This weeks’ Notice of Motion: Street Safety and Neighbourhood Speed Limits
Hello everyone, I’d like to share my thoughts on the captioned Notice of Motion. I can appreciate the desire to make our streets safer for pedestrians; however, I do have concerns regarding the approach and recommendations of action in the Notice of Motion itself.
In determining an outcome, it’s important to address both the core issues and the details of the current outcomes. The current number of accidents that occur in non-intersections is extremely low and tends to be consistently distributed throughout the entire day. The data reveals some interesting outcomes, such as 67% of pedestrians injured were impaired while crossing the street without the right of way, compared to 28% for all collisions. 51% of pedestrians who were impaired were struck at non-intersection locations. Drivers under the influence who struck pedestrians was 3.1%. When looking at pedestrians accidents, 24% of them were distracted in some manner. 66% of pedestrian casualty collisions in intersections occurred at locations with traffic signals.

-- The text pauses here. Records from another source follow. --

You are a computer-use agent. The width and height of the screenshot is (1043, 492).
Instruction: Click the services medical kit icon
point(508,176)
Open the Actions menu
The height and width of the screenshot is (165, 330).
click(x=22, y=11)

When you take the actual data into consideration, I am not sure how a 30KPH mandated speed limit would resolve the core issues. Secondly, why would we not have public consultation? I cannot dispute that at 30KPH an injury is less traumatic; however, according to the data, this is not the core issue.

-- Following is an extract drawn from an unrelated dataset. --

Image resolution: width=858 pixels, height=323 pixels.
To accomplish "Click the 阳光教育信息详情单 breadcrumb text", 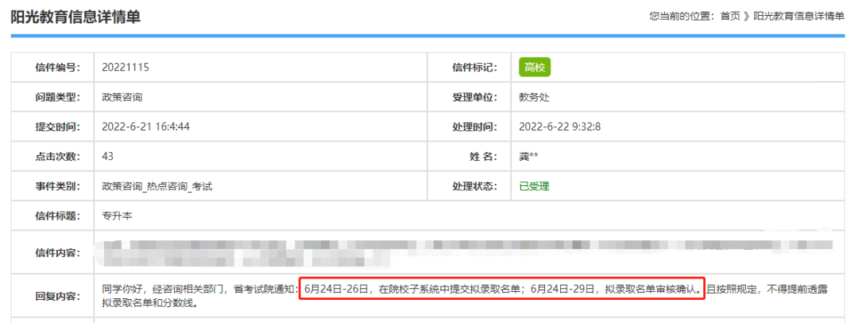I will [x=798, y=16].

Additionally, the criteria for determining which roads should have what speed limit and which should not, is complicated, and I am not sure how we are going to make it simple for Calgarians to know “what road is what speed”?

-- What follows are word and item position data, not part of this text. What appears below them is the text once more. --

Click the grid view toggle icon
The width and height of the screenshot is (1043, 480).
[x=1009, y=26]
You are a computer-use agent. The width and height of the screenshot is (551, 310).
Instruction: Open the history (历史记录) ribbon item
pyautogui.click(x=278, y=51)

Lastly, the recommendation of moving forward for traffic calming and infrastructure costs is currently estimated between $200M-$500M. This is an unrealistic fix. Even a temporary infrastructure fix may run $25M-$50M for major locations ($16M is a 1% tax increase).
Personally, I think that 50KPH is too fast in residential areas (not including boulevards, etc.). Whether the speed limit should be 30KPH or 40 KPH is debatable. What I think is more appropriate is to have extensive public consultations that address the core issues and determine long term recommendations that can be phased in over time.